====== Input
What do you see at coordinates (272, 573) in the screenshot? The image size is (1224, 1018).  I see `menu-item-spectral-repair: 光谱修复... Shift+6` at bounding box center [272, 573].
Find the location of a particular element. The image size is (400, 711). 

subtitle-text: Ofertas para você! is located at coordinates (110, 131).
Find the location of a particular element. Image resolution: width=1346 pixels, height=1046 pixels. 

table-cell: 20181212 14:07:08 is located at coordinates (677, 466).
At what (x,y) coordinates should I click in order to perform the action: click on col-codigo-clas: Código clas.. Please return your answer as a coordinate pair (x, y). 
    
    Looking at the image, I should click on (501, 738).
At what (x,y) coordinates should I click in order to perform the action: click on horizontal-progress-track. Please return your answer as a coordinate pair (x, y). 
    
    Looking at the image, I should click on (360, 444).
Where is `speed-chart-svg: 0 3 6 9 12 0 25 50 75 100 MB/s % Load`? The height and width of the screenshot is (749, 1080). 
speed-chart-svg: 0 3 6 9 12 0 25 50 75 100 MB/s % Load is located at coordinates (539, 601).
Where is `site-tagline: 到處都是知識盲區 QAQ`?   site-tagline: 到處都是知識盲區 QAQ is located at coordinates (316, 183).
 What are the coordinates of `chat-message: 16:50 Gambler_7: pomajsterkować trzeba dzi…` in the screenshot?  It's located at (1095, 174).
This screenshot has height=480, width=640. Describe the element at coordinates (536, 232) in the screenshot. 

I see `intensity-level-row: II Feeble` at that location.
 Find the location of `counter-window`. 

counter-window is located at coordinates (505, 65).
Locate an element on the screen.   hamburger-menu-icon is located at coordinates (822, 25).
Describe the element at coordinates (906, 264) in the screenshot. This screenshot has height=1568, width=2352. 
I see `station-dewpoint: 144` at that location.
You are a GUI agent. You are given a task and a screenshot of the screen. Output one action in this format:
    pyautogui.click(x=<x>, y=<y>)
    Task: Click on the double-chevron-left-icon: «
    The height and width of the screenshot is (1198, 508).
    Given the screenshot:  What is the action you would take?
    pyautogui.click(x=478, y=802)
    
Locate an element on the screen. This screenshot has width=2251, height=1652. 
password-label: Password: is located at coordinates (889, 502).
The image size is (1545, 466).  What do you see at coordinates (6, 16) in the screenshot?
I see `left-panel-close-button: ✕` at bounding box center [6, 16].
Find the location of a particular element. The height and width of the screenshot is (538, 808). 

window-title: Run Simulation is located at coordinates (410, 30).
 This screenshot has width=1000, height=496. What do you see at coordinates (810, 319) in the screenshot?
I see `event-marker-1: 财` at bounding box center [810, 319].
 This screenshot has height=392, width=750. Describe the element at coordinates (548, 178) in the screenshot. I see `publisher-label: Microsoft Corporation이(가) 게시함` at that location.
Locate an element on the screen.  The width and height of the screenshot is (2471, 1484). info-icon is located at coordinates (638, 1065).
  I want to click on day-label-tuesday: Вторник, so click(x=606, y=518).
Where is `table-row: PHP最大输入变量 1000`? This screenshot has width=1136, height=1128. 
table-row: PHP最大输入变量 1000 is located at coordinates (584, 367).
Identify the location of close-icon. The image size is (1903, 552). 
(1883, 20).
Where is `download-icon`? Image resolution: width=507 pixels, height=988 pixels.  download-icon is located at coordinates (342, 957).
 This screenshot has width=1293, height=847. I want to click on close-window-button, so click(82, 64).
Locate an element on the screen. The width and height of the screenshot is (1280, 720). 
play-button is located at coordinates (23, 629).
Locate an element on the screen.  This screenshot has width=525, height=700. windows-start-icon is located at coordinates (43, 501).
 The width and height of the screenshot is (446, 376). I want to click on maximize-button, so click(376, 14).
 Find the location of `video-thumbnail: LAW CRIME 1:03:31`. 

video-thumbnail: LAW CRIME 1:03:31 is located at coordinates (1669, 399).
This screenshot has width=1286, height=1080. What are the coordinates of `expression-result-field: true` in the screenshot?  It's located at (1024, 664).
============
● **What is being asked**: Please copy word for word the lines of the items above, starting with the line that contains "Locate an element on the screen. This" and going on through the line that contains "table-row: PHP最大输入变量 1000 is".

● **Result of the exercise**:
Locate an element on the screen. This screenshot has width=2251, height=1652. 
password-label: Password: is located at coordinates (889, 502).
The image size is (1545, 466).  What do you see at coordinates (6, 16) in the screenshot?
I see `left-panel-close-button: ✕` at bounding box center [6, 16].
Find the location of a particular element. The height and width of the screenshot is (538, 808). 

window-title: Run Simulation is located at coordinates (410, 30).
 This screenshot has width=1000, height=496. What do you see at coordinates (810, 319) in the screenshot?
I see `event-marker-1: 财` at bounding box center [810, 319].
 This screenshot has height=392, width=750. Describe the element at coordinates (548, 178) in the screenshot. I see `publisher-label: Microsoft Corporation이(가) 게시함` at that location.
Locate an element on the screen.  The width and height of the screenshot is (2471, 1484). info-icon is located at coordinates (638, 1065).
  I want to click on day-label-tuesday: Вторник, so click(x=606, y=518).
Where is `table-row: PHP最大输入变量 1000`? This screenshot has width=1136, height=1128. 
table-row: PHP最大输入变量 1000 is located at coordinates (584, 367).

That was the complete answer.